Exercise objective = Please repeat every entry that follows, keeping each one exactly the same.

Given information =
---*---
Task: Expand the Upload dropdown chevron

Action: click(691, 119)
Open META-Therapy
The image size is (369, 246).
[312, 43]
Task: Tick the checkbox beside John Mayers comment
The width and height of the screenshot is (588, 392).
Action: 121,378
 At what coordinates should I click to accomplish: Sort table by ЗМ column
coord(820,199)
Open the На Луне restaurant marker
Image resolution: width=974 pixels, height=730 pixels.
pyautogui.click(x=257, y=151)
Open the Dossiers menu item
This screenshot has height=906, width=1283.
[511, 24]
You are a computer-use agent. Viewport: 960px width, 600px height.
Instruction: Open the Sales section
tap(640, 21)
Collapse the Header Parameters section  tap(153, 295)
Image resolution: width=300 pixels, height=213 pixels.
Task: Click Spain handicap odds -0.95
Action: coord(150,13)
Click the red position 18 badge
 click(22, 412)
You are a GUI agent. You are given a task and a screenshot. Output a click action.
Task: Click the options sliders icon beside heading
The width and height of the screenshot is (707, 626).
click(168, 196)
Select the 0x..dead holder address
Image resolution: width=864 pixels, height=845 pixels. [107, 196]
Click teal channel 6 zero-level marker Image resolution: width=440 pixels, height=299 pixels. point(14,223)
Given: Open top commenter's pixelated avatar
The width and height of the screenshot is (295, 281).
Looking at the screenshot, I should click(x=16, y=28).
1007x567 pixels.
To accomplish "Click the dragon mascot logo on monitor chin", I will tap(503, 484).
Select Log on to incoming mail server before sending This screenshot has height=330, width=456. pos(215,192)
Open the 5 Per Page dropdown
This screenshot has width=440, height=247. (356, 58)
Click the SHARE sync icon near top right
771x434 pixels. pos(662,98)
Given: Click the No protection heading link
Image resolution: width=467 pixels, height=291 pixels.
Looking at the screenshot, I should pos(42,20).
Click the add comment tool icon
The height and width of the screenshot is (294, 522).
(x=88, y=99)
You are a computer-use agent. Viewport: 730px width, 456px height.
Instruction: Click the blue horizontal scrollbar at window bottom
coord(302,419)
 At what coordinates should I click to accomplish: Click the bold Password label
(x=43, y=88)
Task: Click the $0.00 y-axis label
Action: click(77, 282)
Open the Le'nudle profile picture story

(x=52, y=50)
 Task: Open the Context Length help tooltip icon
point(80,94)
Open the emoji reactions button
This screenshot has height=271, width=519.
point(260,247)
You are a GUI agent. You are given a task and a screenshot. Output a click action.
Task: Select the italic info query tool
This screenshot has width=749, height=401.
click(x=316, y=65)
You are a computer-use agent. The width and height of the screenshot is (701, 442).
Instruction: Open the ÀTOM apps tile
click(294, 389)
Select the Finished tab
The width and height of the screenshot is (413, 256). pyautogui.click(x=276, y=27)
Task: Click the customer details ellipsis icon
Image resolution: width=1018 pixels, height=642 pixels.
---*---
Exercise solution =
Task: Expand the Upload dropdown chevron

Action: click(691, 119)
Open META-Therapy
The image size is (369, 246).
[312, 43]
Task: Tick the checkbox beside John Mayers comment
The width and height of the screenshot is (588, 392).
Action: 121,378
 At what coordinates should I click to accomplish: Sort table by ЗМ column
coord(820,199)
Open the На Луне restaurant marker
Image resolution: width=974 pixels, height=730 pixels.
pyautogui.click(x=257, y=151)
Open the Dossiers menu item
This screenshot has height=906, width=1283.
[511, 24]
You are a computer-use agent. Viewport: 960px width, 600px height.
Instruction: Open the Sales section
tap(640, 21)
Collapse the Header Parameters section  tap(153, 295)
Image resolution: width=300 pixels, height=213 pixels.
Task: Click Spain handicap odds -0.95
Action: coord(150,13)
Click the red position 18 badge
 click(22, 412)
You are a GUI agent. You are given a task and a screenshot. Output a click action.
Task: Click the options sliders icon beside heading
The width and height of the screenshot is (707, 626).
click(168, 196)
Select the 0x..dead holder address
Image resolution: width=864 pixels, height=845 pixels. [107, 196]
Click teal channel 6 zero-level marker Image resolution: width=440 pixels, height=299 pixels. point(14,223)
Given: Open top commenter's pixelated avatar
The width and height of the screenshot is (295, 281).
Looking at the screenshot, I should click(x=16, y=28).
1007x567 pixels.
To accomplish "Click the dragon mascot logo on monitor chin", I will tap(503, 484).
Select Log on to incoming mail server before sending This screenshot has height=330, width=456. pos(215,192)
Open the 5 Per Page dropdown
This screenshot has width=440, height=247. (356, 58)
Click the SHARE sync icon near top right
771x434 pixels. pos(662,98)
Given: Click the No protection heading link
Image resolution: width=467 pixels, height=291 pixels.
Looking at the screenshot, I should pos(42,20).
Click the add comment tool icon
The height and width of the screenshot is (294, 522).
(x=88, y=99)
You are a computer-use agent. Viewport: 730px width, 456px height.
Instruction: Click the blue horizontal scrollbar at window bottom
coord(302,419)
 At what coordinates should I click to accomplish: Click the bold Password label
(x=43, y=88)
Task: Click the $0.00 y-axis label
Action: click(77, 282)
Open the Le'nudle profile picture story

(x=52, y=50)
 Task: Open the Context Length help tooltip icon
point(80,94)
Open the emoji reactions button
This screenshot has height=271, width=519.
point(260,247)
You are a GUI agent. You are given a task and a screenshot. Output a click action.
Task: Select the italic info query tool
This screenshot has width=749, height=401.
click(x=316, y=65)
You are a computer-use agent. The width and height of the screenshot is (701, 442).
Instruction: Open the ÀTOM apps tile
click(294, 389)
Select the Finished tab
The width and height of the screenshot is (413, 256). pyautogui.click(x=276, y=27)
Task: Click the customer details ellipsis icon
Image resolution: width=1018 pixels, height=642 pixels.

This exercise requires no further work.